A Physics-Informed Dual-Branch Neural Network for Scattering from 3D Dielectric Objects

The scattering center (SC) model provides a compact, physically interpretable, and efficient representation of electromagnetic (EM) scattering by approximating the total field as a superposition of dominant contributors characterized by location, amplitude, and phase. However, extending the SC model to three-dimensional (3D) dielectric objects remains challenging due to complex scattering mechanisms inherent to 3D dielectric objects. This paper presents a physics-informed dual-branch convolutional learning (PhiDCL) neural network for efficient, accurate, and interpretable EM scattering from arbitrarily shaped 3D dielectric objects. The proposed approach employs a dual-branch convolutional neural network (CNN) to learn the real and imaginary components of the complex scattering weights associated with equivalent scattering centers.
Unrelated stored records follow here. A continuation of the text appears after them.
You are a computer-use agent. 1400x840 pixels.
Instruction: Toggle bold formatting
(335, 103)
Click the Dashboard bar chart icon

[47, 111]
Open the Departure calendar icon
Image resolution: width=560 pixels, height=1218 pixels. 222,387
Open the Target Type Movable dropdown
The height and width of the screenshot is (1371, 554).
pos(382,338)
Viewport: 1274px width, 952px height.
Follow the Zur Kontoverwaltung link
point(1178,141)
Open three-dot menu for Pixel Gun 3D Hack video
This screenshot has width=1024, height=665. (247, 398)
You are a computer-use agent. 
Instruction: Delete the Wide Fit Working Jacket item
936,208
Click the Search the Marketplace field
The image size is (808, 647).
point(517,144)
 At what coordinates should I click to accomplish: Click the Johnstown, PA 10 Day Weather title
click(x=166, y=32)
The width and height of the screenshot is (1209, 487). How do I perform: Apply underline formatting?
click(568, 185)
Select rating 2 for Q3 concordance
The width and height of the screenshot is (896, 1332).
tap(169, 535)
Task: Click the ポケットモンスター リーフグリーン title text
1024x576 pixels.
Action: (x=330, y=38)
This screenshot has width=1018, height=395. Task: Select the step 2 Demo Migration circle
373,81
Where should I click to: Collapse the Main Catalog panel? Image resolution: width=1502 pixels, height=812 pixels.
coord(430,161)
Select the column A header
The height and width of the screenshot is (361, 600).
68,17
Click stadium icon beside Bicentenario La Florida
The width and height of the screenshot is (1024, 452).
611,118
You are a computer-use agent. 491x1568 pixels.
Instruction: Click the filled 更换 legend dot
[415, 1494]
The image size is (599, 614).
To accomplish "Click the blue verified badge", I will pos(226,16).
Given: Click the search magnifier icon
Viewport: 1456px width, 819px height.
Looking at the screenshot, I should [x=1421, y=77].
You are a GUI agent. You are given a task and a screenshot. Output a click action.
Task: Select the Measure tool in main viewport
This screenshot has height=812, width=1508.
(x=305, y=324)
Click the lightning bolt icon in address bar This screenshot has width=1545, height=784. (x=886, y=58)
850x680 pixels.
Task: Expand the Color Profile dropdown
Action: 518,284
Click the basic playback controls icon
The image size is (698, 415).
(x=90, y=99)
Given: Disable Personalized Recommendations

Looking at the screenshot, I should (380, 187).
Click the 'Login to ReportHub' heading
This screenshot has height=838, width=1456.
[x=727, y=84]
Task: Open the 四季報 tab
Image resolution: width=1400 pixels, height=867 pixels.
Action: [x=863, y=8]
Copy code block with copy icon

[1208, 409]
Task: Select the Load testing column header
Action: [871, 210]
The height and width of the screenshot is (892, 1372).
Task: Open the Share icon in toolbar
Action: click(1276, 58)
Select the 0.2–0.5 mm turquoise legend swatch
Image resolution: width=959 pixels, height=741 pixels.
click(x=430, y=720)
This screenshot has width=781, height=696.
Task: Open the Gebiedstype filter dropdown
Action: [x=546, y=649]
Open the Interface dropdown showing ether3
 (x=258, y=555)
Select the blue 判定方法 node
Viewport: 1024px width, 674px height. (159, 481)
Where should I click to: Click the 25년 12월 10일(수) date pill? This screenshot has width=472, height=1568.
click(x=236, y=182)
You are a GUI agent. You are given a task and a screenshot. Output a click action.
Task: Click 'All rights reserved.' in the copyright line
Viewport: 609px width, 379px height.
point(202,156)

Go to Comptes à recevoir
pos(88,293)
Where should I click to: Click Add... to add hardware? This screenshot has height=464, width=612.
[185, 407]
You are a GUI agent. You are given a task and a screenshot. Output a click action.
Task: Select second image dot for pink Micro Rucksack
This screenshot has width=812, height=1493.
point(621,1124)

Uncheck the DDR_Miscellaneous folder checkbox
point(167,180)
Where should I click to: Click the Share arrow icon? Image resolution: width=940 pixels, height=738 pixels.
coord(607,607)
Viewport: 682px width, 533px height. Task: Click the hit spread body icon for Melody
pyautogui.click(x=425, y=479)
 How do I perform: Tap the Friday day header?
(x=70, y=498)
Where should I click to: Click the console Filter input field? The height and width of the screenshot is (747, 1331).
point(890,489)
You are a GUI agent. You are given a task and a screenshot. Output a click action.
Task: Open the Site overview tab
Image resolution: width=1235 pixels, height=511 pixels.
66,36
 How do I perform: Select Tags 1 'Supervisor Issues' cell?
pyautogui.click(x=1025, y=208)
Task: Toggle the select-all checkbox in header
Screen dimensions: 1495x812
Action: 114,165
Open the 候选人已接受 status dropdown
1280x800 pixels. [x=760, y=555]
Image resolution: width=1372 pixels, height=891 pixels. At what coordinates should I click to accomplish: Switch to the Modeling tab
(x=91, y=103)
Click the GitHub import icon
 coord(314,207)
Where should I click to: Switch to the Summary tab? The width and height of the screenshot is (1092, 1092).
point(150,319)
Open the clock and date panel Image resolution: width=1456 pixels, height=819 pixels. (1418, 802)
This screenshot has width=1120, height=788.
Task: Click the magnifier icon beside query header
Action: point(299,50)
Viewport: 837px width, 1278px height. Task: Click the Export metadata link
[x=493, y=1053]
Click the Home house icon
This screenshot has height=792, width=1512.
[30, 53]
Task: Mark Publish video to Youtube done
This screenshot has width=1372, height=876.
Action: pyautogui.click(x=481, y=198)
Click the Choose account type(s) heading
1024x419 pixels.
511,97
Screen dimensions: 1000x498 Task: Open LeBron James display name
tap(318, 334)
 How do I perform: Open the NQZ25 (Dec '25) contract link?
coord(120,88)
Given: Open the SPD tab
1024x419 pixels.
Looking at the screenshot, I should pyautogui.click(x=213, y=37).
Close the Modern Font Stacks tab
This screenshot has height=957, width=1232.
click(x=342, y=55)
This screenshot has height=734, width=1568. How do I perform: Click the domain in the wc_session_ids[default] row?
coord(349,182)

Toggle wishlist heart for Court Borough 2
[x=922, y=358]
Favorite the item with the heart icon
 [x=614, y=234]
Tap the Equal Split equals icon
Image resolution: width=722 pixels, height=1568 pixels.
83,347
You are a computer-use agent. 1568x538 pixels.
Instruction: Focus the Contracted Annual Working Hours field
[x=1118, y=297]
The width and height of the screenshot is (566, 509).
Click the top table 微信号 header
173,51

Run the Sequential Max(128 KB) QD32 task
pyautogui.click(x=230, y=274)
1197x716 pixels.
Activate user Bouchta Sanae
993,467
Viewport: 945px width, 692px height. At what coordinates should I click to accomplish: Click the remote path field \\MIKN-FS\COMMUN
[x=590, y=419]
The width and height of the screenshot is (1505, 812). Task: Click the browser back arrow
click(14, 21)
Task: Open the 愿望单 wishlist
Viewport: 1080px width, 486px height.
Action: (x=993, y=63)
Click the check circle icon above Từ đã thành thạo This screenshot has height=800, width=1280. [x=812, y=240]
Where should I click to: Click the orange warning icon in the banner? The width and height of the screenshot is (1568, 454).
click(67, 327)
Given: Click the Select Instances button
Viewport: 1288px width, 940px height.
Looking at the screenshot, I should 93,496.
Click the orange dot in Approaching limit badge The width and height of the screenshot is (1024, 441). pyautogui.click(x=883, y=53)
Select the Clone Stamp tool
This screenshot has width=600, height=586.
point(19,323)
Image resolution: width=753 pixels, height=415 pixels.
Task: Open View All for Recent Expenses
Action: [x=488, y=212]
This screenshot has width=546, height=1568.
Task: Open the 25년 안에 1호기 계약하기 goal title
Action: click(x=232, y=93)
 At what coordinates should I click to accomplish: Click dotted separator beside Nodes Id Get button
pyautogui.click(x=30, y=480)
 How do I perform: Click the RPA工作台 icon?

By incorporating wavelength-scale geometric embedding and directional feature encoding, the network captures physically meaningful scattering behaviors while requiring only a limited set of full-wave simulations for training. Extensive validation on canonical and realistic objects, including cones, cubes, SLICY-like structures, and UAVs, demonstrates that PhiDCL achieves accurate radar cross-section (RCS) predictions with consistently low mean absolute errors (typically below 1 dB) across different geometries, material parameters, and incident angles. Compared with traditional numerical full-wave methods, it improves the computational efficiency by more than two orders of magnitude. The resulting parametric model serves as a scalable surrogate for rapid RCS estimation, target recognition, and inverse scattering analysis, enabling real-time EM signature prediction in resource-constrained applications.